国内での量産化推進:GX支援事業によるGW級生産体制の整備

国内での量産化推進:GX支援事業によるGW級生産体制の整備

  「2030年を待たずにGW級の量産体制を構築する」(第7次エネルギー基本計画)という目標については、経済産業省の「GX(グリーントランスフォーメーション)サプライチェーン構築支援事業」が大きな後押しとなっている。
 この支援事業は、水電解装置や浮体式洋上風力など複数のGX分野を対象とする大型補助事業で、ペロブスカイト太陽電池はその主要対象分野の1つに位置付けられている。国庫債務負担行為を含む総額1,460億円(2025年度予算610億円)を投じ、民間単独では困難な大規模設備投資を国が最大半額補助する仕組みだ。ペロブスカイト関連では、2024年末に次の2社が採択された。
 1社目は積水化学工業で、新会社「積水ソーラーフィルム株式会社」を設立し、シャープ旧堺工場(大阪府堺市、延床面積21万㎡・5階建て)にフィルム型ペロブスカイト太陽電池の製造ラインを構築する(補助対象経費:約3,145億円、補助金交付額:約1,573億円)。2027年度に100MW級ラインを稼働させ、2030年までにGW級へ拡張する計画だ。製造方式には、ロール・トゥ・ロール(R2R:Roll to Roll)による連続生産を採用する(図2、図3)。

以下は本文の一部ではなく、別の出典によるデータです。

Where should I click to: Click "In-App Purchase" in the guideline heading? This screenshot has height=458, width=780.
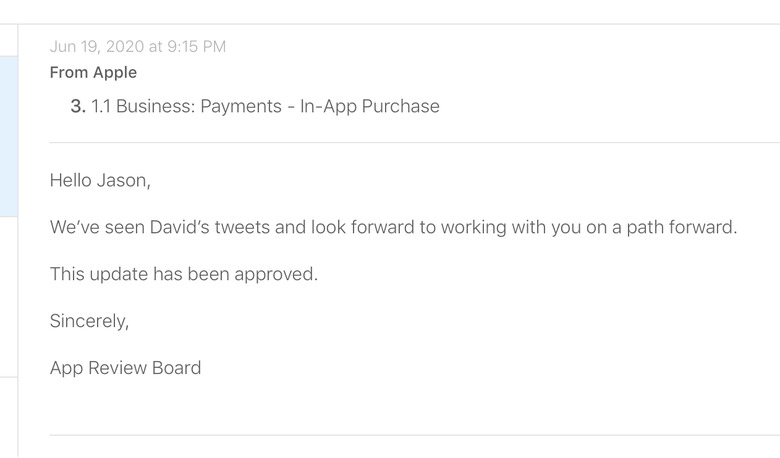pyautogui.click(x=369, y=106)
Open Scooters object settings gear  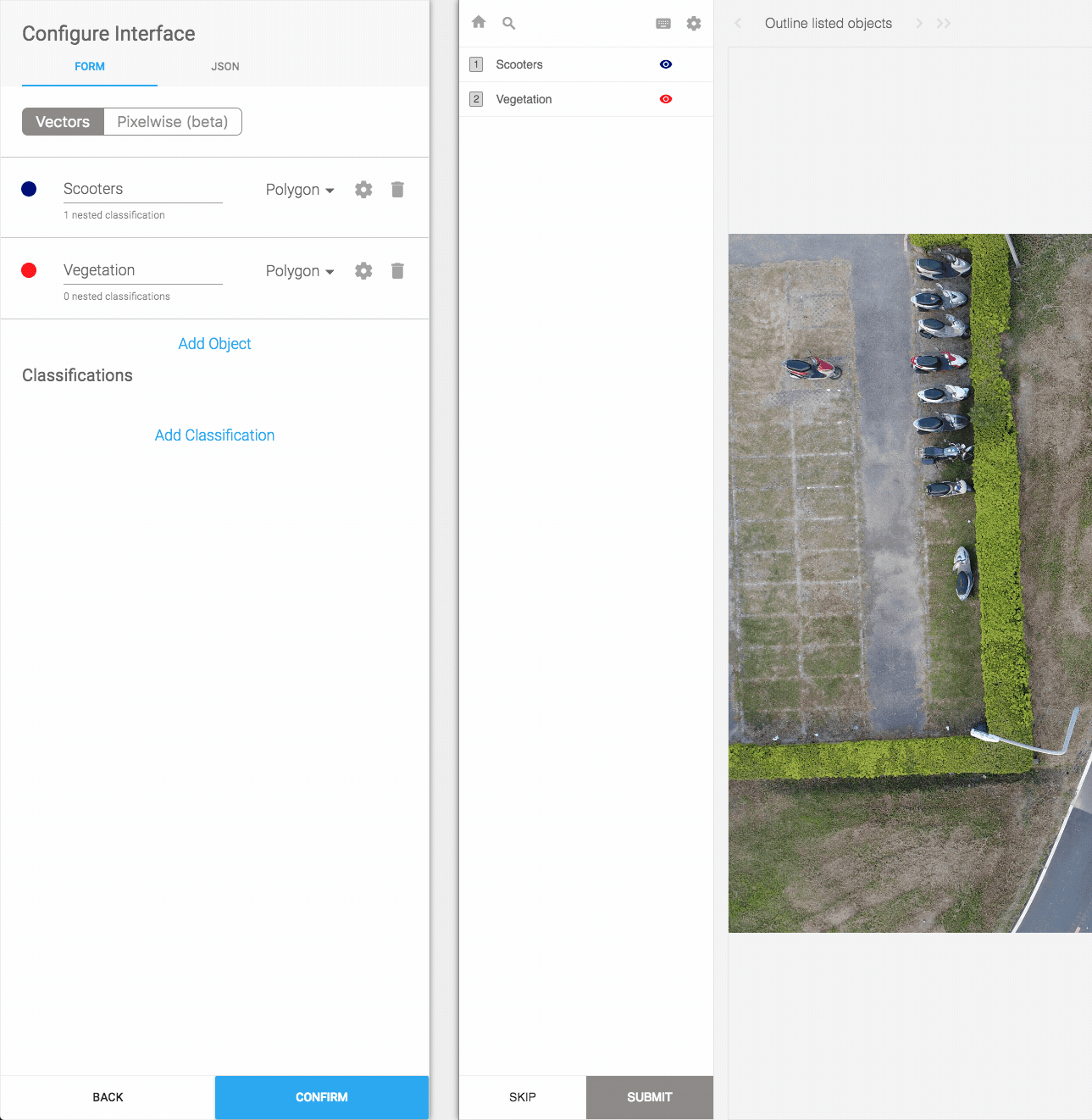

図2 GXサプライチェーン構築支援事業:積水化学工業 堺工場と売り上げ計画

図3 ペロブスカイト太陽電池の生産工程(R2R方式)

 2社目は製造装置メーカーの片岡製作所(京都府京都市)で、補助対象経費は約68.7億円、補助金交付額は約34.4億円。京都に工場を増設し、2029年度中に年間500MW程度の装置生産・出荷体制を確立する計画である(図4)。加えて2025年度には、三星ダイヤモンド工業(大阪府摂津市)も同種の装置メーカーとして採択され、国内での装置供給体制の拡充が進んでいる。

 

図4 GXサプライチェーン構築支援事業:株式会社片岡製作所 ペロブスカイト太陽電池レーザパターニング装置

 このように完成品メーカーと製造装置メーカーを同時に支援する構造は、かつてシリコン型太陽電池において製造装置の海外依存が技術流出につながった教訓を踏まえたものだ。さらに、原材料であるヨウ素やフィルム基材、耐久性を高める封止材といった素材・部材についても、「サプライチェーン全体の国内強靱化」が戦略方針として明確に打ち出されている。